====== THE DATA
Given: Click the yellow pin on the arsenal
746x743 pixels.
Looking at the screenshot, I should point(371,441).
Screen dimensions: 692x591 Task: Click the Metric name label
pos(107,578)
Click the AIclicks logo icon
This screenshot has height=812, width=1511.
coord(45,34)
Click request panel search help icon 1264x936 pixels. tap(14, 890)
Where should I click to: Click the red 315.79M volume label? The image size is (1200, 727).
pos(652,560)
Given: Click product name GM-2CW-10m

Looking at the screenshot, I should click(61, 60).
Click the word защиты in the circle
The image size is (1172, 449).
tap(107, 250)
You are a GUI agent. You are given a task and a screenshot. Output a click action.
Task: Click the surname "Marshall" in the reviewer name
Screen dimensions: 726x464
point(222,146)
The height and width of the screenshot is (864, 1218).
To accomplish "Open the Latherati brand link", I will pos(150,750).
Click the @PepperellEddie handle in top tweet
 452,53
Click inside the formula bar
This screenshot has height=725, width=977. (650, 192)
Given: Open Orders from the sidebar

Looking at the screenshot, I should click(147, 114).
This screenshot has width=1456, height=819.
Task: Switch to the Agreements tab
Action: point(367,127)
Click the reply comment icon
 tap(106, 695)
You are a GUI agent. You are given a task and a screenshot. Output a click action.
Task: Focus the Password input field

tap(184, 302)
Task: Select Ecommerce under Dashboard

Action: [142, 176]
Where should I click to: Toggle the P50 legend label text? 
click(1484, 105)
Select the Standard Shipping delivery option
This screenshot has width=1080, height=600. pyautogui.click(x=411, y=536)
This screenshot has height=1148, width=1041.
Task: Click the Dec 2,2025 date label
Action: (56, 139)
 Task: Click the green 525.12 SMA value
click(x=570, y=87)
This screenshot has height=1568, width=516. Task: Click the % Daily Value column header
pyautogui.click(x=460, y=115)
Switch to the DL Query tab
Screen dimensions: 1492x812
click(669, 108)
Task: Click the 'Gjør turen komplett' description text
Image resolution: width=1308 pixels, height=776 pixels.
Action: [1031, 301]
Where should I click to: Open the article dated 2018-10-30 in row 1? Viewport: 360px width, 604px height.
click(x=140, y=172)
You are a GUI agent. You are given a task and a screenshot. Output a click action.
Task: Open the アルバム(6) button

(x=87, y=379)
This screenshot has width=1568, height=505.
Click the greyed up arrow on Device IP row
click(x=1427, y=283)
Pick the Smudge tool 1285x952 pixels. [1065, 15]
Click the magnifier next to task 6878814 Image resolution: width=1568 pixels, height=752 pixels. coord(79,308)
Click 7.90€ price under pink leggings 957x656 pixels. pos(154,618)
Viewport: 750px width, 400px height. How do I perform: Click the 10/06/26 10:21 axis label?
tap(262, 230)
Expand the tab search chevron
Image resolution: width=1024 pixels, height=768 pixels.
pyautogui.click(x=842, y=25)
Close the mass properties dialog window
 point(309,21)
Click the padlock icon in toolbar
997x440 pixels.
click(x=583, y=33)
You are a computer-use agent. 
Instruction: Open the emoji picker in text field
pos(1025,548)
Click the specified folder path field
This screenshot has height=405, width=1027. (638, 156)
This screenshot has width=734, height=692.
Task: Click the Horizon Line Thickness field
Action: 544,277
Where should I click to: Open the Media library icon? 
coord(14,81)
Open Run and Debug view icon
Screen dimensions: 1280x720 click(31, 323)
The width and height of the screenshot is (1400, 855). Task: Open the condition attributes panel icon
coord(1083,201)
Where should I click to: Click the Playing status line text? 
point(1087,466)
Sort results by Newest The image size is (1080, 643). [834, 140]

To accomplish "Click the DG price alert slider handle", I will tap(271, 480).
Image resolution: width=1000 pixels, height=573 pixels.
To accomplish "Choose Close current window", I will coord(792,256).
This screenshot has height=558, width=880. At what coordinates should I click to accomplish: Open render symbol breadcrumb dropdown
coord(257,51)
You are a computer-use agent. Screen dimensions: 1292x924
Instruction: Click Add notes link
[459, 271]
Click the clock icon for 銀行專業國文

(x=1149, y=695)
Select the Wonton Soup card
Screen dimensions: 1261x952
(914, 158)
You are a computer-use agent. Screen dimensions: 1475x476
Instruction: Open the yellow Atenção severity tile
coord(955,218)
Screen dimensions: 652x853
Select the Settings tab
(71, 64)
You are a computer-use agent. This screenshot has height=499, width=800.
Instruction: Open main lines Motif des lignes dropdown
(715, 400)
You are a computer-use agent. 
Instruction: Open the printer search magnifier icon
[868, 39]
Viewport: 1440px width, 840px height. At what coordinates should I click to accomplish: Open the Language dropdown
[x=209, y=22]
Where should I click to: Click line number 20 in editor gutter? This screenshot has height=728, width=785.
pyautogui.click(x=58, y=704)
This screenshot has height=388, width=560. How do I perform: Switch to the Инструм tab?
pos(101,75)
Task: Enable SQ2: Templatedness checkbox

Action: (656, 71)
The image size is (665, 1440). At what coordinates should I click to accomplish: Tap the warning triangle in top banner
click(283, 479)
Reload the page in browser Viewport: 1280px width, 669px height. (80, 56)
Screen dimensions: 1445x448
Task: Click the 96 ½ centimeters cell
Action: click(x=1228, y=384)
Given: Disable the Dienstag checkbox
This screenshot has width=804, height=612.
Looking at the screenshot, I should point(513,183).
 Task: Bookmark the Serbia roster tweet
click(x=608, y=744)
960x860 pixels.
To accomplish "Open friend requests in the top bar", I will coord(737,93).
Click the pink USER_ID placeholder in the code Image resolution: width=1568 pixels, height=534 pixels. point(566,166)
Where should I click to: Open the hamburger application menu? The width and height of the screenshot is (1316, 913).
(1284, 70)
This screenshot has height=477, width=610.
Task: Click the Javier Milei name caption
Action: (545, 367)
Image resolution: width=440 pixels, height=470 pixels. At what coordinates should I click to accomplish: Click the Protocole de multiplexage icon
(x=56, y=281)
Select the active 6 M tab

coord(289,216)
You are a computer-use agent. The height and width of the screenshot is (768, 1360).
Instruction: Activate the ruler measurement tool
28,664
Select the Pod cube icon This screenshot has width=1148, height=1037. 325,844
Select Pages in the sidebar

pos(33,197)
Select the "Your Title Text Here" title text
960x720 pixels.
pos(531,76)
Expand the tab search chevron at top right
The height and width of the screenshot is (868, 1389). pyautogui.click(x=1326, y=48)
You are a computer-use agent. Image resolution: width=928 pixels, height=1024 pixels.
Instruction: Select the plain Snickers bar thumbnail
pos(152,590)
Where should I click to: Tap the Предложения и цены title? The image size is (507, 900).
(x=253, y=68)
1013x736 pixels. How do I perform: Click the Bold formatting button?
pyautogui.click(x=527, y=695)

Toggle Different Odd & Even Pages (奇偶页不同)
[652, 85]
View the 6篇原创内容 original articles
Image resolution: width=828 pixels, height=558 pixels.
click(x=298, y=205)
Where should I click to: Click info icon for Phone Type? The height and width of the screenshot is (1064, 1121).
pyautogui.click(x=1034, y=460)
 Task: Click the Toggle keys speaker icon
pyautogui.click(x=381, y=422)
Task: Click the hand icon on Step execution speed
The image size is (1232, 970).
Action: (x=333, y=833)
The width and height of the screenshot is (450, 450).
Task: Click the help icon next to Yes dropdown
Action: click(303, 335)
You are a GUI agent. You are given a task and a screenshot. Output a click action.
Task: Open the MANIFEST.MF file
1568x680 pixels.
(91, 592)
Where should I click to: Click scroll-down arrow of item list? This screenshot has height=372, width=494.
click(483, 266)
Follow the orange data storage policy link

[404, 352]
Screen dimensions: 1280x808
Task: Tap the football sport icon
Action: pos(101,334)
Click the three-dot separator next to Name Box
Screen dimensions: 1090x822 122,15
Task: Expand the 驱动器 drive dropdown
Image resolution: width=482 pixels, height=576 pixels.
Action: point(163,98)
============
Copy out the section of the records above, unchanged, that opens with the line containing "Click 7.90€ price" and closes with the line containing "pos(1025,548)".

Click 7.90€ price under pink leggings 957x656 pixels. pos(154,618)
Viewport: 750px width, 400px height. How do I perform: Click the 10/06/26 10:21 axis label?
tap(262, 230)
Expand the tab search chevron
Image resolution: width=1024 pixels, height=768 pixels.
pyautogui.click(x=842, y=25)
Close the mass properties dialog window
 point(309,21)
Click the padlock icon in toolbar
997x440 pixels.
click(x=583, y=33)
You are a computer-use agent. 
Instruction: Open the emoji picker in text field
pos(1025,548)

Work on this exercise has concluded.